I carry pepper spray which stops them in their tracks normally. Also....Hold your dog and start baeting the crap out of the other one. You can;t control every situation BUT it sounds as if she panics when in this situation....Panic just makes things worse. I used to walk my APBT all the time and she had been attacked a few times....Every time I picked her up and sprayd the other dog as well as kicked the shit out of it. 

I'm just not one that advocates dropping leashes in a dog fight as there are worse outcomes that can happen after the leash is dropped. 

I'm also not one to let my dogs fight EVEN if they are being attacked......They can fight back ONLY when I can't properly defend them. Not too long ago....my friend and I were walking and a pack of 8 came out at us.....most ran away when we screamed but the others started darting in...I picked my APBT up and started kicking the dogs....put her back down and she ended up grabbing a nasty cocker that didn't learn it's lesson. Had I dropped ehr leash...it would've been a NASTY mess. 

JMO 

Courtney


----------



## Jeff Oehlsen (Apr 7, 2006)

Unfortunately the world looks at Rotts and Pits differently. They don't get a fair shake.


----------



## Courtney Guthrie (Oct 30, 2007)

That's exactly what I was trying to say Jeff. If my APBT was to seriously injure another dog that was off leash adn in the wrong....it'd be her fault...not worth it IMO. Same goes for rotties. 

Courtney


----------



## Gillian Schuler (Apr 12, 2008)

Get her get a small group of runners together - without dog. As my dogs got older and I didn't want them running with me I started a running group.

When we encountered a lone runner with dog they all pushed me forward - no problem - I can usually scent an aggressive dog.

I wouldn't want to go jogging without a dog, I'm not used to it so more wary but there's bound to be one or two like-minded people around.

Whatever dog your wife takes with her, according to your reports, there's going to be trouble so avoid it but - there's safety in numbers.


----------



## Chris McDonald (May 29, 2008)

I guess the intensity of the offending dog(s) has a lot to do with it.
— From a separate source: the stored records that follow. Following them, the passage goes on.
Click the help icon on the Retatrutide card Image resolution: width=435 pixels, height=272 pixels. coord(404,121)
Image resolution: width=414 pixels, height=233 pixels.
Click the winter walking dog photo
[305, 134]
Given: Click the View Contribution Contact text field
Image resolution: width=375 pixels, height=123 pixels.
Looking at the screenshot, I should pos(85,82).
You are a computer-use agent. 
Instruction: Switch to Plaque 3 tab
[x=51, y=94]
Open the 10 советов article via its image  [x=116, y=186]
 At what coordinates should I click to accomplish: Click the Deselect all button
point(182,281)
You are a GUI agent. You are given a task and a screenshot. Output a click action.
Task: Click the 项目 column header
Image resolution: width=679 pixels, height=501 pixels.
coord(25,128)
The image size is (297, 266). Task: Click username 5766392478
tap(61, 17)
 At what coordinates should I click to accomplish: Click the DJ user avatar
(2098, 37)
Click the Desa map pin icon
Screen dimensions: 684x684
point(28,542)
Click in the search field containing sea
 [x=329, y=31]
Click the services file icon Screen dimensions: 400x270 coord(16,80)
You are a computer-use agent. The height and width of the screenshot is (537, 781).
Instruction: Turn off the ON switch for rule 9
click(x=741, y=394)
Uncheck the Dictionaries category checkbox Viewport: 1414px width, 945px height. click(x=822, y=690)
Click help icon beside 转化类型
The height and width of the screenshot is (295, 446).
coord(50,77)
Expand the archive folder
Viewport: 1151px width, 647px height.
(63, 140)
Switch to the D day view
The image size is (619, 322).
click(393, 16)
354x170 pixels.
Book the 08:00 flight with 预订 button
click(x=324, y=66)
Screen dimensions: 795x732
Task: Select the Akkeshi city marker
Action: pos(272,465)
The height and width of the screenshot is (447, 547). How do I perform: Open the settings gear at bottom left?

Depending on the situation and where I am at, as long as I am in my hood I would be much more likely to let my Greyhound go he would head straight home. Especially if it elevated a bit, those Greyhounds have paper for skin and he has needed staples after just running in the woods. I think his skin would come off like one of those old bugs’ bunny cartoons. You know the one when the just un-zip the soot and steep out of it. Let’s face it if 8 dogs really wanted to bust you up they could do a job on you. I’m sure a good boot would chase off most mutts. I can see the rott and pit world presumed guilty first. But if someone’s dog is not dog or people aggressive they should be able to take it for a walk. You’re talking about the vast majority of dog owners here. The people who have the dog aggressive dog and cant handle it are another story. Most of the people who have people/ kid aggressive dogs and take them in public should be put down…. The dog and the person


----------



## Courtney Guthrie (Oct 30, 2007)

My dog is DA and she still goes for walks without problems......it's called training. I can handle my DA dog just fine. And it just so happens that while not completely aggressive towards kids and adults.....she does display an unstable tempermant....hence the reason I'm having her PTS. 

BUT she has went out in public before and after her tempermant issues and I've never had a problem. Doesn't mean that I advocate it and since I'm having mine put to sleep...I obviously don't think that behavior is ok. 

Courtney


----------



## Chris Michalek (Feb 13, 2008)

I met the offending dog this morning. It's not a bad dog. It's an Aussie mix. Aside from the dog running loose I think it was my dog that set off the other dog. My rescue is fearful and you know how it is when another dog senses fear.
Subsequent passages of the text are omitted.